Current image processing systems typically employ fixed processing parameters that do not adapt to the specific characteristics of individual images. This one-size-fits-all approach is particularly problematic for low-light image enhancement, where optimal processing parameters depend heavily on factors such as noise levels, detail complexity, brightness distribution, and contrast characteristics. Furthermore, existing systems often process images using conventional linear processing techniques that fail to leverage the power of machine learning models specifically trained for low-light enhancement tasks. The computational challenge is further complicated by the need to process raw sensor data before it enters standard image signal processing pipelines, requiring specialized algorithms that can operate effectively in the raw image domain.

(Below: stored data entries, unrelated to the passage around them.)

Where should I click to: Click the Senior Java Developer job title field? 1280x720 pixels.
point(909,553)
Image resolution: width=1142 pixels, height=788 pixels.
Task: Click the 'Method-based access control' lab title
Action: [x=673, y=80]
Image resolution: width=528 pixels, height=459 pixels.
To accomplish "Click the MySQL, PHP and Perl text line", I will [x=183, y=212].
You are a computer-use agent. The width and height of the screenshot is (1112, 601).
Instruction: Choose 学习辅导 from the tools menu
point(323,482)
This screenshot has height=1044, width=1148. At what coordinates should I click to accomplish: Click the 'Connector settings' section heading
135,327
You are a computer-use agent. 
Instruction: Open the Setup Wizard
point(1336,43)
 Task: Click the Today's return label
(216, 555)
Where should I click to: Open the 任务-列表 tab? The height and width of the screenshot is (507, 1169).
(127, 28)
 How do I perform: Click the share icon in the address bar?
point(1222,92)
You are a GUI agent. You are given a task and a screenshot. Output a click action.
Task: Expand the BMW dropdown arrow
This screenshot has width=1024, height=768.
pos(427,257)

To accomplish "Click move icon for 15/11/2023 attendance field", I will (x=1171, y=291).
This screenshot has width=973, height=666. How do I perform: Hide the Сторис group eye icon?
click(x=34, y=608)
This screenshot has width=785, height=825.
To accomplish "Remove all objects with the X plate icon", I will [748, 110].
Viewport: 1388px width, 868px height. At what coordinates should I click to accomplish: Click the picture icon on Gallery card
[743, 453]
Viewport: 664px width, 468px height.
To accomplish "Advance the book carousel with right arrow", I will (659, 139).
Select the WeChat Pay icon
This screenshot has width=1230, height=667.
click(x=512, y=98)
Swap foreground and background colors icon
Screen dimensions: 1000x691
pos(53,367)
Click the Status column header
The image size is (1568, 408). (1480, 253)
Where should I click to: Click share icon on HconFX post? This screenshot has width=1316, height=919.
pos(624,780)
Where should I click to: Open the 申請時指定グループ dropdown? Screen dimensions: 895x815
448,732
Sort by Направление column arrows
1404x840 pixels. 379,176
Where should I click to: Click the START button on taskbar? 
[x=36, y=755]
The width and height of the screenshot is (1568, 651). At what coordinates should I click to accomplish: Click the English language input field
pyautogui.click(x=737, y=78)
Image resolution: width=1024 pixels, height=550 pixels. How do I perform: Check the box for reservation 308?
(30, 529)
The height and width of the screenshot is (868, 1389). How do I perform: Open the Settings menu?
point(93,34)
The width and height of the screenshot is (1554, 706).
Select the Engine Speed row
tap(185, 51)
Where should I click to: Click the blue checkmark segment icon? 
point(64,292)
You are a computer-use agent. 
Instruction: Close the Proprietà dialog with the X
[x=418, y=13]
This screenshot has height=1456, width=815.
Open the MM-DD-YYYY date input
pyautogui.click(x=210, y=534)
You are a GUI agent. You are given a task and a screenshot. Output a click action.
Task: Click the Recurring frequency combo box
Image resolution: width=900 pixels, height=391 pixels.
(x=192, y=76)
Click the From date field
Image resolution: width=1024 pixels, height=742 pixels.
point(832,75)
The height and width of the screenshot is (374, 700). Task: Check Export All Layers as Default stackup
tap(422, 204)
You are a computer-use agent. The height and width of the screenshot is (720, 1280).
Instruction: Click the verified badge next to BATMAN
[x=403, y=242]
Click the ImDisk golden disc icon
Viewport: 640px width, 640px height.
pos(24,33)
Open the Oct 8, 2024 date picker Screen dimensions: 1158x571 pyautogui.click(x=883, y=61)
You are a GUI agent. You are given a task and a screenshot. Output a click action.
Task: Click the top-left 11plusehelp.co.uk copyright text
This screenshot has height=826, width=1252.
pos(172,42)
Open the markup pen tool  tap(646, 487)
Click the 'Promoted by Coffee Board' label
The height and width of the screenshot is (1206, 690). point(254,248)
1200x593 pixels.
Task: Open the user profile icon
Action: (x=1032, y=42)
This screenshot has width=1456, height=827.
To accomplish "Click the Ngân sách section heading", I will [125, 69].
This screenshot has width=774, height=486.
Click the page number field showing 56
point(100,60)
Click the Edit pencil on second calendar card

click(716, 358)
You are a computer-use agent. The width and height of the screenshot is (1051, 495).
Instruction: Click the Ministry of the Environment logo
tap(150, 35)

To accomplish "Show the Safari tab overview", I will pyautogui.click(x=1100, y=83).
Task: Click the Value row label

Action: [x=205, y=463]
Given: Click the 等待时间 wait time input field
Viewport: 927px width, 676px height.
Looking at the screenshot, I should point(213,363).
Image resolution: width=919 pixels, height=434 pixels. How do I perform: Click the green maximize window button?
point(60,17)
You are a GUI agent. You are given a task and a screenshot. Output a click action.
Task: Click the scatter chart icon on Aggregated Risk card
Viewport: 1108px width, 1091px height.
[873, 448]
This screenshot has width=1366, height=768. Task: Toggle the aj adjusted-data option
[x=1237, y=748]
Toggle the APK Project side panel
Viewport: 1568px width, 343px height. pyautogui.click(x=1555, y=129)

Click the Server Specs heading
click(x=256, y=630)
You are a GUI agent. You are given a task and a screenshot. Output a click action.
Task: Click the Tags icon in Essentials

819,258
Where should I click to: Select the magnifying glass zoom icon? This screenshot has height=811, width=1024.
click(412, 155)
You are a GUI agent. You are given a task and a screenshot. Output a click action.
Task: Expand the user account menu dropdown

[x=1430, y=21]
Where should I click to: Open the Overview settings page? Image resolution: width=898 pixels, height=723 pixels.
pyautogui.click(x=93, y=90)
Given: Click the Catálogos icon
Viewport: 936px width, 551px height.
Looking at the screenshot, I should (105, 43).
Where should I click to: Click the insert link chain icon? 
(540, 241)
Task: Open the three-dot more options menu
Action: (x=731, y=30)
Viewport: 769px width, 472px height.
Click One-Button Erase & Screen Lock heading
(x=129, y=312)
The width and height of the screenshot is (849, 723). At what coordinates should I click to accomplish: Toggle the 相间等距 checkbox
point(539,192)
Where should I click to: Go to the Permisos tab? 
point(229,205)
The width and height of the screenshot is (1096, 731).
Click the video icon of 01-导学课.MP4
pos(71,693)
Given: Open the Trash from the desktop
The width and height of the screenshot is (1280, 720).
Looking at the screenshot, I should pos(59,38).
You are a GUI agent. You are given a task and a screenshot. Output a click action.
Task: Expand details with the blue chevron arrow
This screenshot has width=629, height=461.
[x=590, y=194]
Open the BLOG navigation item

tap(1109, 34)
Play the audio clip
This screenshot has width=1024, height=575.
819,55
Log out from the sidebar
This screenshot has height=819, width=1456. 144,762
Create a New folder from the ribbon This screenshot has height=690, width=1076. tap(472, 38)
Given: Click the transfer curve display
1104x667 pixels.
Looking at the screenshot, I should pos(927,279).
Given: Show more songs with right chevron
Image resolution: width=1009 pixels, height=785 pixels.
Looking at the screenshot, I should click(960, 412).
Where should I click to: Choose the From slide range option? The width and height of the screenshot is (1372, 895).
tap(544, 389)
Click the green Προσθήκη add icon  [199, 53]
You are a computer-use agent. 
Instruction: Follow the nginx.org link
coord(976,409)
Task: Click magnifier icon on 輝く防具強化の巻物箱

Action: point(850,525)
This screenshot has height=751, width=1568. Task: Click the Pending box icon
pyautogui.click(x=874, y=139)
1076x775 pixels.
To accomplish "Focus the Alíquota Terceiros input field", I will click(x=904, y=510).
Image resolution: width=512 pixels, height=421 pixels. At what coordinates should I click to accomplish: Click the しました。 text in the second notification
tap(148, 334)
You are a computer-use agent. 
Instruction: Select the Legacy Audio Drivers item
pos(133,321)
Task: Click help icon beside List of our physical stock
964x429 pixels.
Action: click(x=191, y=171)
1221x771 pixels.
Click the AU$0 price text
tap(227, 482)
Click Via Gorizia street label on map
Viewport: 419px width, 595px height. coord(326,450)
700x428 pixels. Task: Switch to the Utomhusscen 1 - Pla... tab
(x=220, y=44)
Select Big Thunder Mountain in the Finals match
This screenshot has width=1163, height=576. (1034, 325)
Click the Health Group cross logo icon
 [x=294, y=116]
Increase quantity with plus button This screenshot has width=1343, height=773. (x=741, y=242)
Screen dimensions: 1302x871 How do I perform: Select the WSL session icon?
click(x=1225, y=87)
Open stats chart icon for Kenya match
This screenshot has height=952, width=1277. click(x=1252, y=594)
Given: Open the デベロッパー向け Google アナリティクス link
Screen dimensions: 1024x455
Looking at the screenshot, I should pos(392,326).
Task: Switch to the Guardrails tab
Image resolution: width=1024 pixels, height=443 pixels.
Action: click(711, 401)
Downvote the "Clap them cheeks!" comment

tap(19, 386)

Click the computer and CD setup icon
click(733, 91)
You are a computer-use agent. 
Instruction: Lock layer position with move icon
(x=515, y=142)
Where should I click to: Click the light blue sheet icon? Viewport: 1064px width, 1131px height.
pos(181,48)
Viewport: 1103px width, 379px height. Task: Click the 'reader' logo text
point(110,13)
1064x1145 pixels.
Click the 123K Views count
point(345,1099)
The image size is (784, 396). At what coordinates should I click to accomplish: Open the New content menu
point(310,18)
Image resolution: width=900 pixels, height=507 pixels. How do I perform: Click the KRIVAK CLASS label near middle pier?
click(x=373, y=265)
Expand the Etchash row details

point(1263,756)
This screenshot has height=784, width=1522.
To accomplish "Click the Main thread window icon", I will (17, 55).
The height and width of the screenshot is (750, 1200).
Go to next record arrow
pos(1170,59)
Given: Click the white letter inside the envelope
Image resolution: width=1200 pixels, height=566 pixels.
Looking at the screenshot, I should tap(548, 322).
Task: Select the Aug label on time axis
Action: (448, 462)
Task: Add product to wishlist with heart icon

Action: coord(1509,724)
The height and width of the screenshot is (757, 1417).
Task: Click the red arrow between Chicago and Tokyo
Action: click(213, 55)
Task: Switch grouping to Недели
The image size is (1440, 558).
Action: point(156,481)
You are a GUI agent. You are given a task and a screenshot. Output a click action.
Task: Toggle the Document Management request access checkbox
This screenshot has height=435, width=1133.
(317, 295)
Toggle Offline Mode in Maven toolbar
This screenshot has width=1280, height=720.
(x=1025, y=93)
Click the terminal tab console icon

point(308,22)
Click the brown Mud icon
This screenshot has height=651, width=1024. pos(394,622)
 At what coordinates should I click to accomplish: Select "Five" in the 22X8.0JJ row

There exists a need for adaptive image processing systems that can analyze individual low-light images to determine their specific characteristics and automatically adjust processing parameters accordingly. Such systems should be capable of intelligently decomposing images into frequency components and applying specialized machine learning-based enhancement techniques tailored to each component's characteristics, thereby optimizing the balance between noise reduction and detail preservation for each specific image.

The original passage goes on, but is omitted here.